Everything from the line containing "Click the info icon beside Tráfico Orgánico" through the last line of the entries needs to be repeated exactly. Pictures must be left out.
= Beginning of Section =
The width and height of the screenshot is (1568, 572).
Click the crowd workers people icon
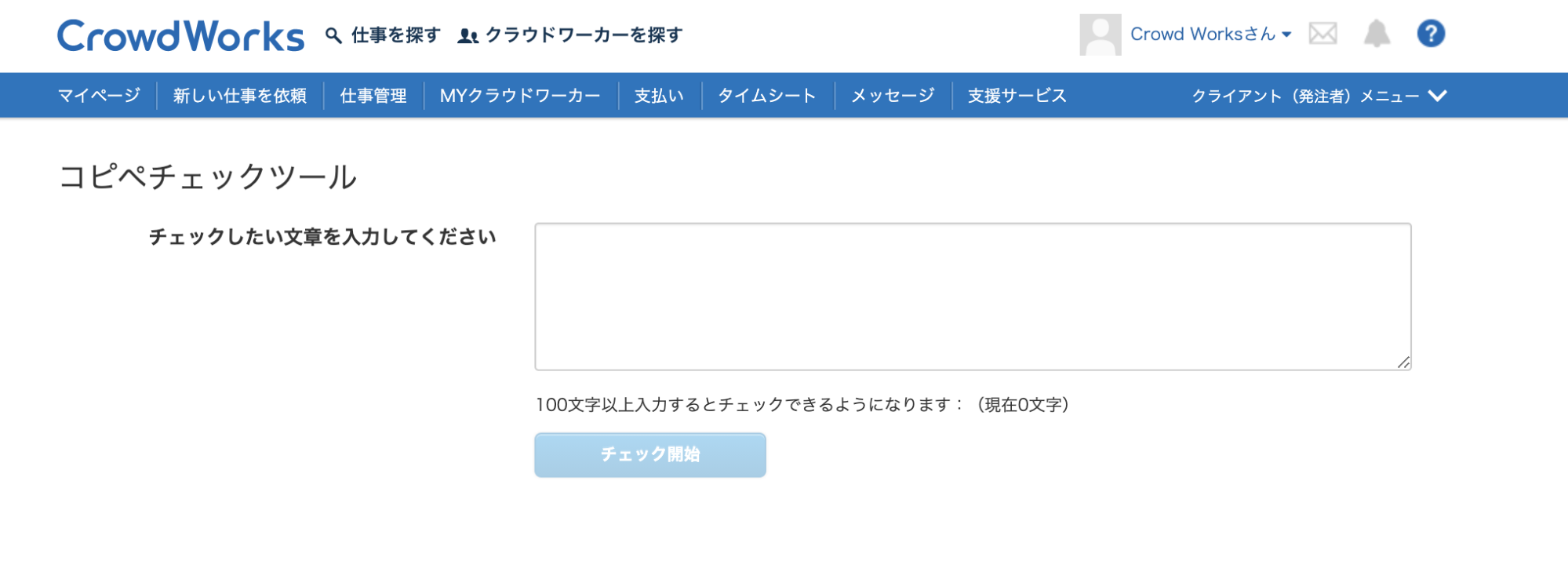click(x=467, y=35)
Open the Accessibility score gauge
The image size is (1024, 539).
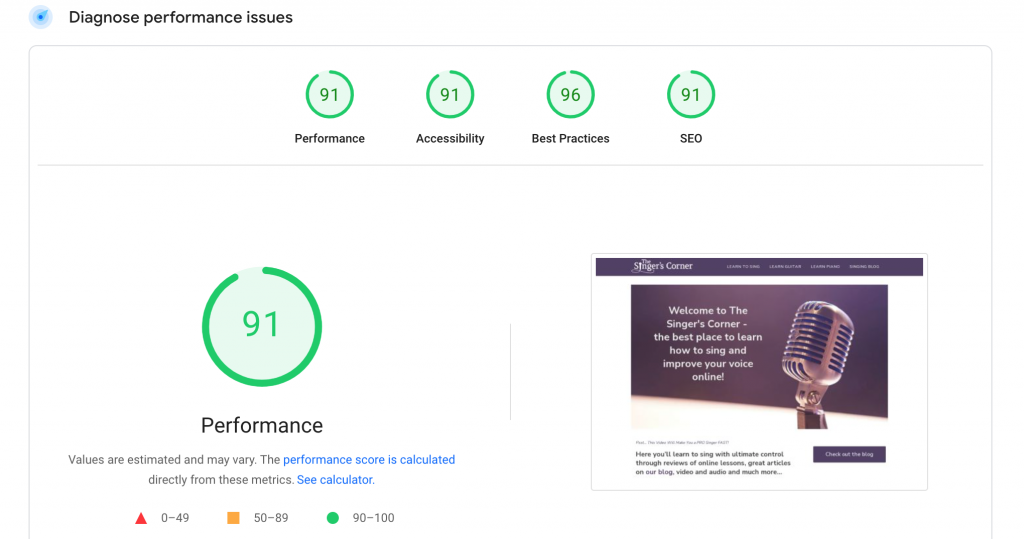[x=450, y=95]
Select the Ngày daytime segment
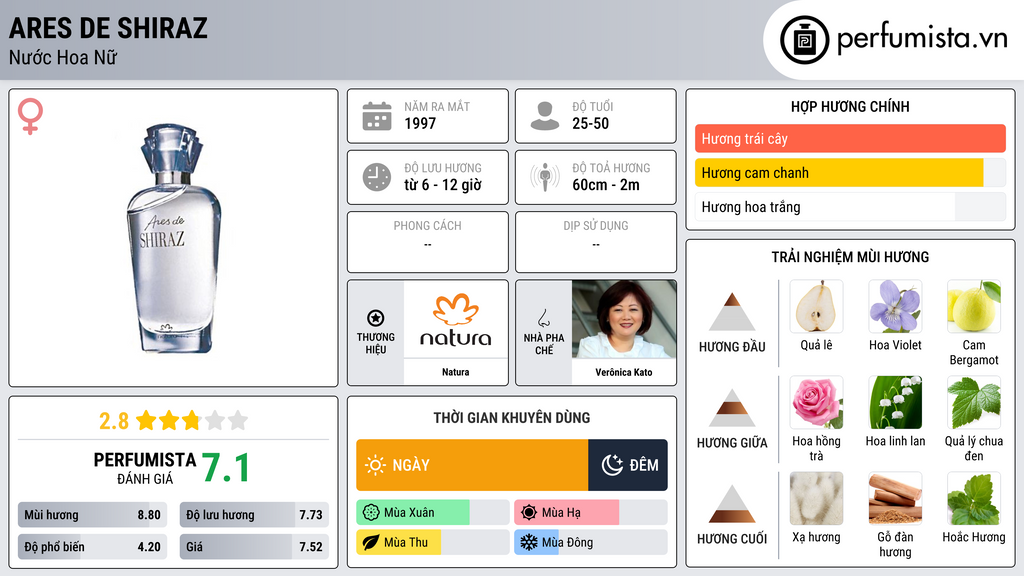1024x576 pixels. [x=472, y=465]

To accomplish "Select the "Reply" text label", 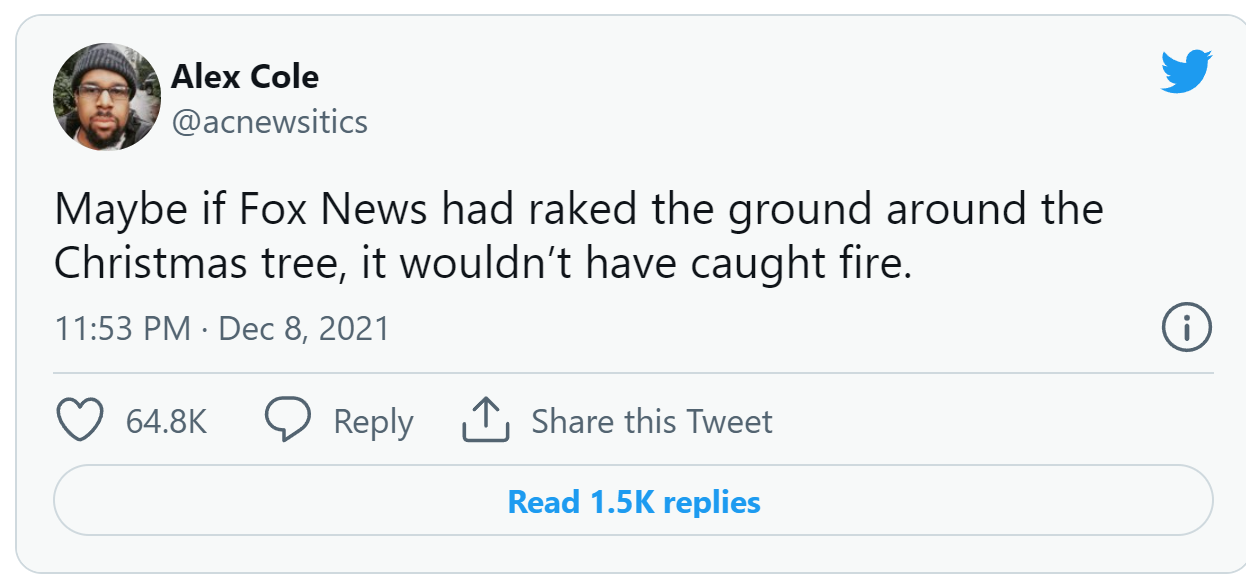I will [373, 420].
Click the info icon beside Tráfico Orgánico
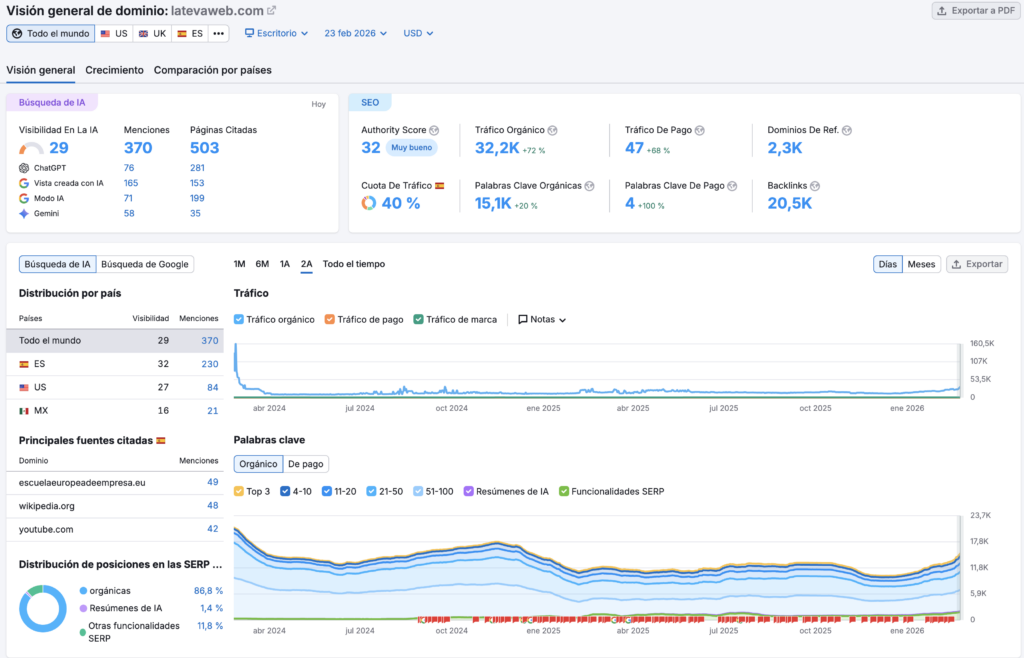Viewport: 1024px width, 658px height. tap(552, 130)
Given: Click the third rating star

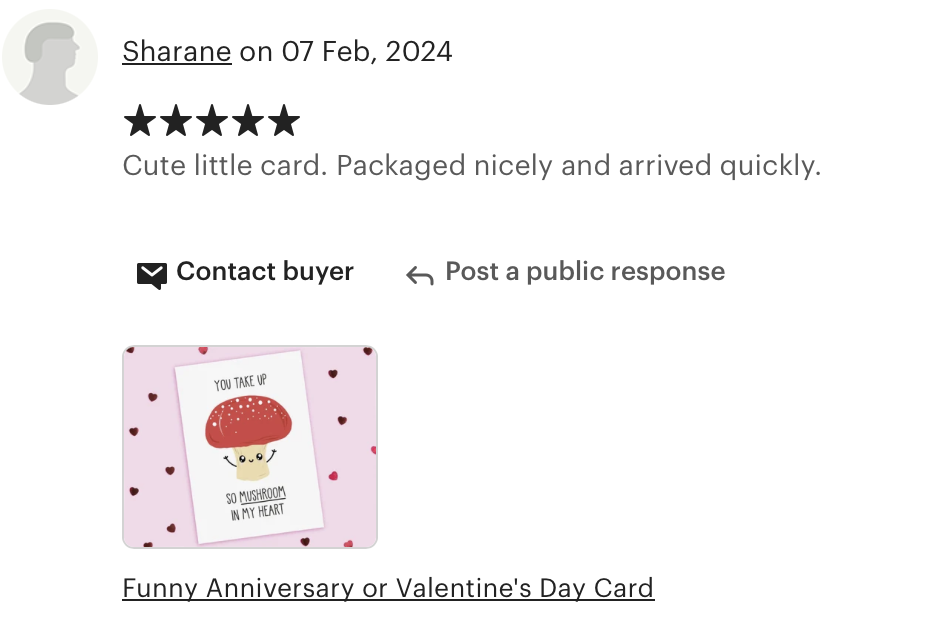Looking at the screenshot, I should 212,120.
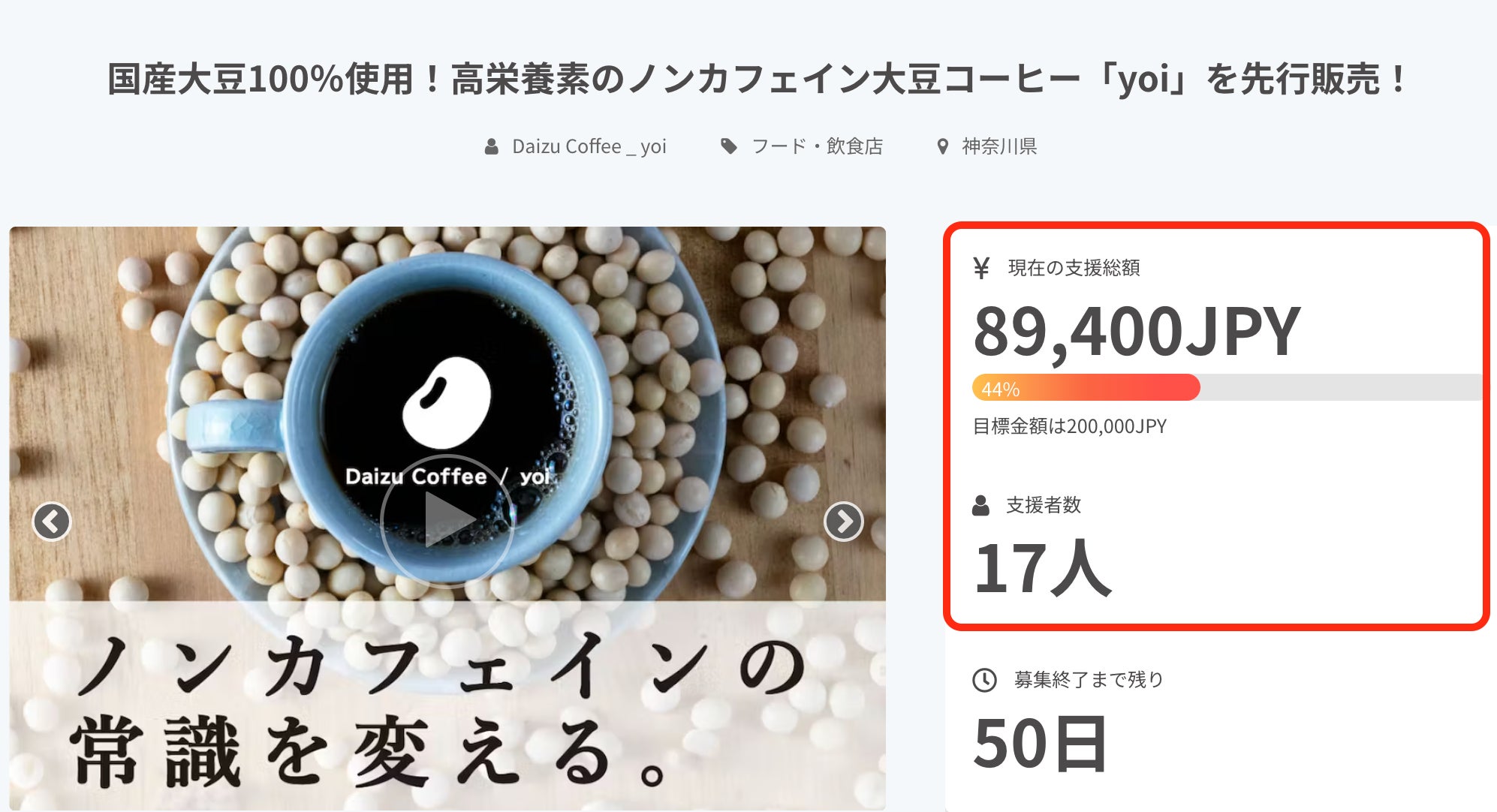Open the Daizu Coffee _ yoi owner profile
Viewport: 1497px width, 812px height.
click(589, 146)
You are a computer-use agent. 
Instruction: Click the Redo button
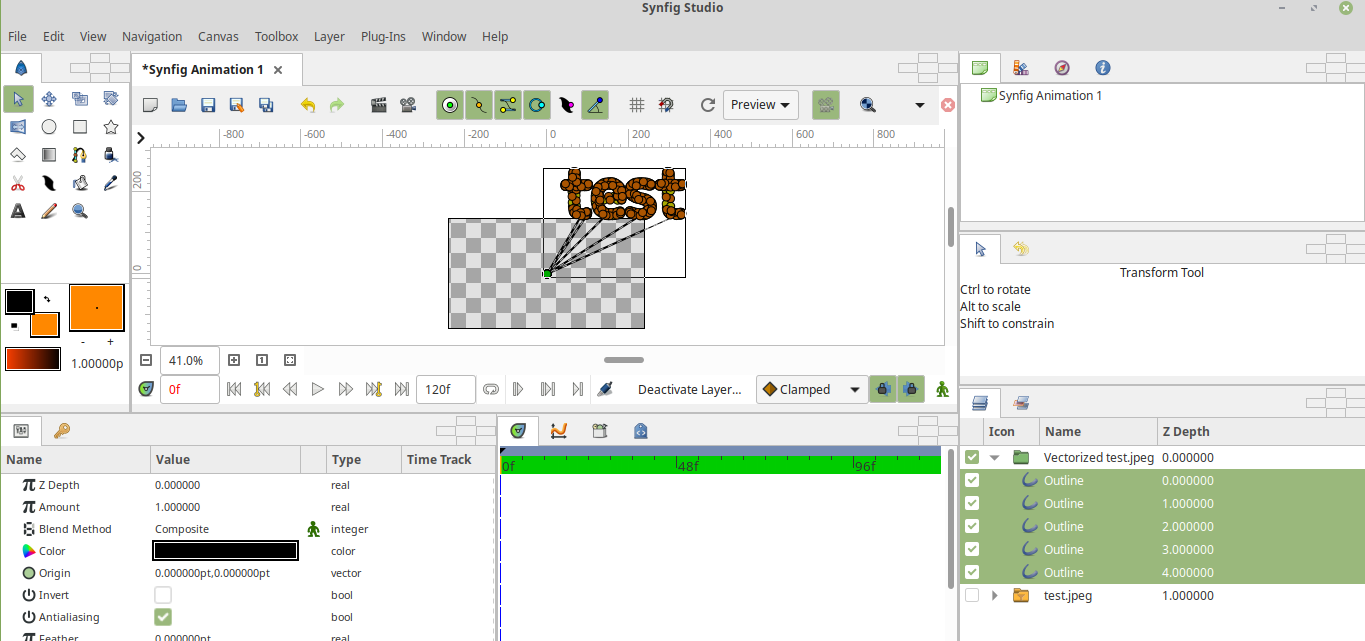(337, 104)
= End of Section =
# EXERCISE RESPONSE:
Click the info icon beside Tráfico Orgánico
Viewport: 1024px width, 658px height. tap(552, 130)
Given: Click the third rating star

Looking at the screenshot, I should 212,120.
Open the Daizu Coffee _ yoi owner profile
Viewport: 1497px width, 812px height.
click(589, 146)
You are a computer-use agent. 
Instruction: Click the Redo button
(337, 104)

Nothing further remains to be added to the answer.